| What is expected |
Copy out the rows below, substituting "Screen size" for each occurrence of "Screen dimensions" and keeping everything else the same.

(A block of data)

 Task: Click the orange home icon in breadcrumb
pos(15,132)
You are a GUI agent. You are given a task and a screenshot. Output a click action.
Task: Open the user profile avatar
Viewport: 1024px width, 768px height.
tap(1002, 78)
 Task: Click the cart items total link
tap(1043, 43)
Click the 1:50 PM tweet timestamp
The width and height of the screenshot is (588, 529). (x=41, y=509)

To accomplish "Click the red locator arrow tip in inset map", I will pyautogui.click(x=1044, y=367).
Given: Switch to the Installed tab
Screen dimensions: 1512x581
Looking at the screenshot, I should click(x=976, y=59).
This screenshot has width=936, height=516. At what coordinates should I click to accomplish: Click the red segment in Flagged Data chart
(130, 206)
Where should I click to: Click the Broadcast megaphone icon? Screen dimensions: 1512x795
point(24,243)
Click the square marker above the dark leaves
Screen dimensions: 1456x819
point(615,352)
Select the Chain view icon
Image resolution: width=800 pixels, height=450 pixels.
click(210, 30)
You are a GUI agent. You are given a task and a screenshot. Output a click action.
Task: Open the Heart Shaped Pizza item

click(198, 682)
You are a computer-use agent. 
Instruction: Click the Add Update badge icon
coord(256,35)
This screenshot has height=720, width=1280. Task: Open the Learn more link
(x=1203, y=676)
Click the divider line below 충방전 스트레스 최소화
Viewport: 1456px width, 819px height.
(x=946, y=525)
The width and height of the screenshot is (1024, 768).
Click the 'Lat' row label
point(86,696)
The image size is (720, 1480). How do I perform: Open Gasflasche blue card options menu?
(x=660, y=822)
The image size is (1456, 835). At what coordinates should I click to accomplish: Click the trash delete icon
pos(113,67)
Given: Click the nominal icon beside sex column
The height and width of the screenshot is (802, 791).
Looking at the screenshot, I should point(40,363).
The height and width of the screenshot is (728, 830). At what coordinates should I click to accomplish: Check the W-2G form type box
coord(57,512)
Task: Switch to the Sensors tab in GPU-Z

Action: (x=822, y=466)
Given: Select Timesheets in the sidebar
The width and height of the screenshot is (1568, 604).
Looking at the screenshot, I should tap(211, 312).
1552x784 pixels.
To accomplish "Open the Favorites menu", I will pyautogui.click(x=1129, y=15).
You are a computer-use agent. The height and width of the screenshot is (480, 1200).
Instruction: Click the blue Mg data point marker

| Response |
 Task: Click the orange home icon in breadcrumb
pos(15,132)
You are a GUI agent. You are given a task and a screenshot. Output a click action.
Task: Open the user profile avatar
Viewport: 1024px width, 768px height.
tap(1002, 78)
 Task: Click the cart items total link
tap(1043, 43)
Click the 1:50 PM tweet timestamp
The width and height of the screenshot is (588, 529). (x=41, y=509)

To accomplish "Click the red locator arrow tip in inset map", I will pyautogui.click(x=1044, y=367).
Given: Switch to the Installed tab
Screen size: 1512x581
Looking at the screenshot, I should click(x=976, y=59).
This screenshot has width=936, height=516. At what coordinates should I click to accomplish: Click the red segment in Flagged Data chart
(130, 206)
Where should I click to: Click the Broadcast megaphone icon? Screen size: 1512x795
point(24,243)
Click the square marker above the dark leaves
Screen size: 1456x819
point(615,352)
Select the Chain view icon
Image resolution: width=800 pixels, height=450 pixels.
click(210, 30)
You are a GUI agent. You are given a task and a screenshot. Output a click action.
Task: Open the Heart Shaped Pizza item

click(198, 682)
You are a computer-use agent. 
Instruction: Click the Add Update badge icon
coord(256,35)
This screenshot has height=720, width=1280. Task: Open the Learn more link
(x=1203, y=676)
Click the divider line below 충방전 스트레스 최소화
Viewport: 1456px width, 819px height.
(x=946, y=525)
The width and height of the screenshot is (1024, 768).
Click the 'Lat' row label
point(86,696)
The image size is (720, 1480). How do I perform: Open Gasflasche blue card options menu?
(x=660, y=822)
The image size is (1456, 835). At what coordinates should I click to accomplish: Click the trash delete icon
pos(113,67)
Given: Click the nominal icon beside sex column
The height and width of the screenshot is (802, 791).
Looking at the screenshot, I should point(40,363).
The height and width of the screenshot is (728, 830). At what coordinates should I click to accomplish: Check the W-2G form type box
coord(57,512)
Task: Switch to the Sensors tab in GPU-Z

Action: (x=822, y=466)
Given: Select Timesheets in the sidebar
The width and height of the screenshot is (1568, 604).
Looking at the screenshot, I should tap(211, 312).
1552x784 pixels.
To accomplish "Open the Favorites menu", I will pyautogui.click(x=1129, y=15).
You are a computer-use agent. The height and width of the screenshot is (480, 1200).
Instruction: Click the blue Mg data point marker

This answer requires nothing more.